Section 3 of DOMA defines marriage for purposes of administering federal law as the “legal union between one man and one woman as husband and wife.” A spouse is defined as “a person of the opposite sex who is a husband or wife.”
Edie Windsor challenged the law. Ms. Windsor was involved in a long term same sex relationship with Thea Spyer. Ms. Windsor and Ms. Spyer lived together in New York, and in 2007 they got married in Canada. Ms. Spyer died in 2009 and left her entire estate to Ms. Windsor. At the time of Ms. Spyer’s death, their marriage was recognized under New York law, but Section 3 of DOMA prevented recognition of their marriage under federal law.
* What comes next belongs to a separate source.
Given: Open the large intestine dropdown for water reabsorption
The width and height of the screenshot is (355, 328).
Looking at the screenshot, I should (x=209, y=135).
As a result of not being able to take advantage of the unlimited marital deduction allowed for spouses, Ms. Spyer’s estate owed a federal estate tax of over $363,000. Ms. Windsor paid the tax in her capacity as executor and then sued for a refund, alleging that Section 3 of DOMA was unconstitutional.
In a 5-4 decision authored by Justice Kennedy, who was joined by Justices Ginsberg, Breyer, Sotomayor, and Kagan, the Supreme Court held that Section 3 of DOMA was an unconstitutional deprivation of equal protection. The Supreme Court acknowledged that the regulation of marriage was by longstanding tradition considered to be within the authority of the separate states, and that federal law has generally deferred to state law policy decisions in the area of domestic relations. The Court found that DOMA treated married couples within the same state differently, and made unequal a subset of state sanctioned marriages in a wide range of areas including Social Security. The majority decision struck down Section 3 of DOMA as invalid, but its opinion and holding are limited to “lawful marriages.”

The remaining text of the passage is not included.